Nonetheless, tax policy today is still being driven by his decades-old argument, devised in an economy that looks nothing like today’s.
Today, 1 percent of the population is taking in more than 20 percent of the nation’s income, twice as much as when the fateful dinner took place. Today’s top marginal tax rate, 39.6 percent, is a little over half what it was then.
Critically, how the pie is sliced has become as important as how to raise productivity further. Indeed, the questions are intertwined. Compelling new economic research suggests that in the economy in which we live, cutting taxes on the rich further won’t just fail to foster growth, it could even make the economic pie smaller.

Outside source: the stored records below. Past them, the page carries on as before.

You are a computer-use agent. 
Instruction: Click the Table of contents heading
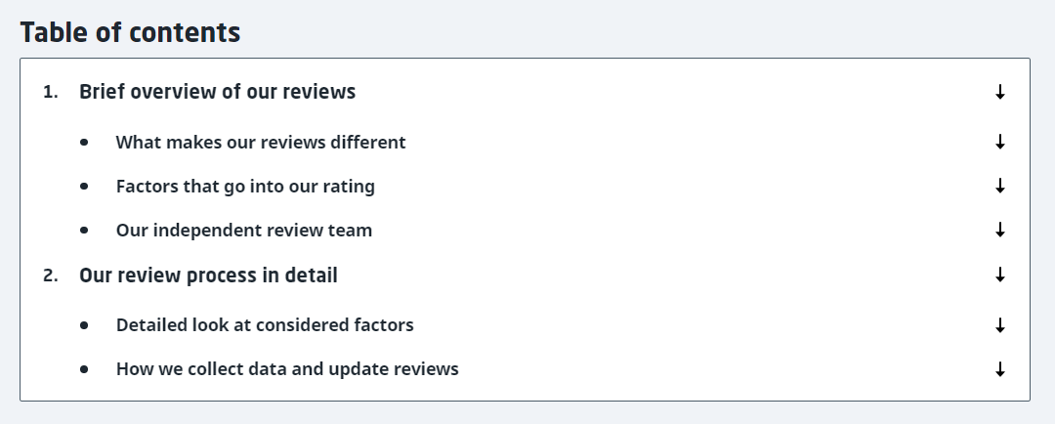click(130, 32)
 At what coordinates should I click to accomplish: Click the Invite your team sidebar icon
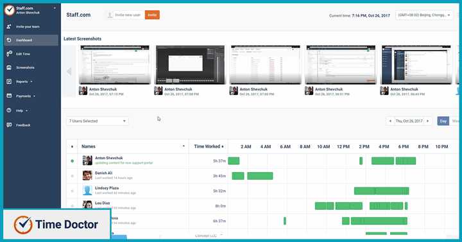coord(9,26)
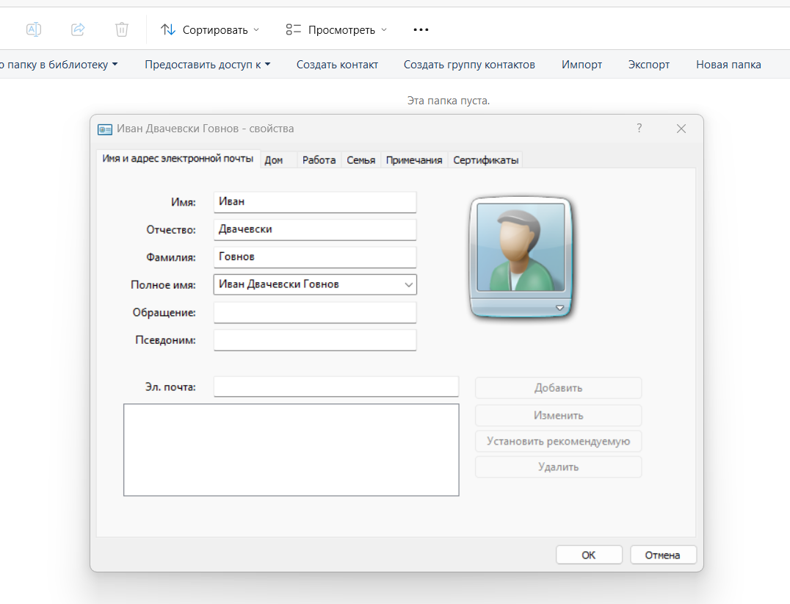Click the Share icon in toolbar
The height and width of the screenshot is (604, 790).
click(78, 29)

The direct case against lower taxes on the rich was made most clearly a few years ago by the French economist Thomas Piketty — noted for his analysis of inequality trends over the centuries — and colleagues from the University of California, Berkeley, and Harvard University.

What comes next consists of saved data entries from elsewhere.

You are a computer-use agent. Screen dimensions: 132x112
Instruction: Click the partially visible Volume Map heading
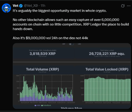(72, 108)
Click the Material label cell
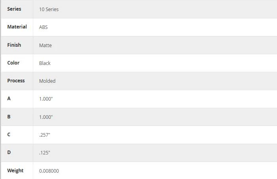277x179 pixels. (17, 27)
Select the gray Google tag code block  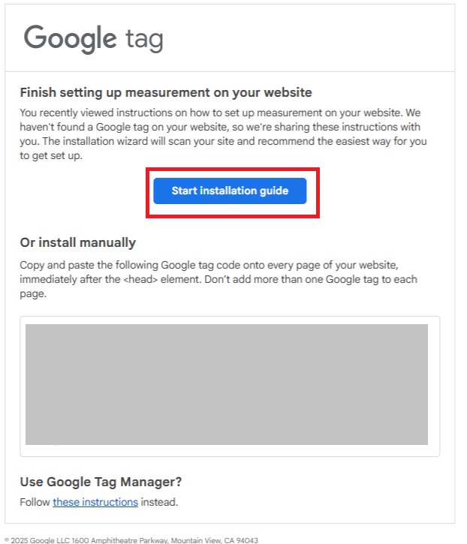click(x=227, y=384)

Looking at a set of industrialized countries from the 1970s until the years preceding the financial crisis, the economists found no meaningful correlation between cuts in top tax rates and economic growth. Big tax cutters like the United States did not grow faster than countries like Denmark, which kept taxes high. What did respond to lower taxes was inequality: The income share of the top 1 percent grew much more sharply among big tax cutters like the United States than in countries like France or Germany, where top tax rates changed little.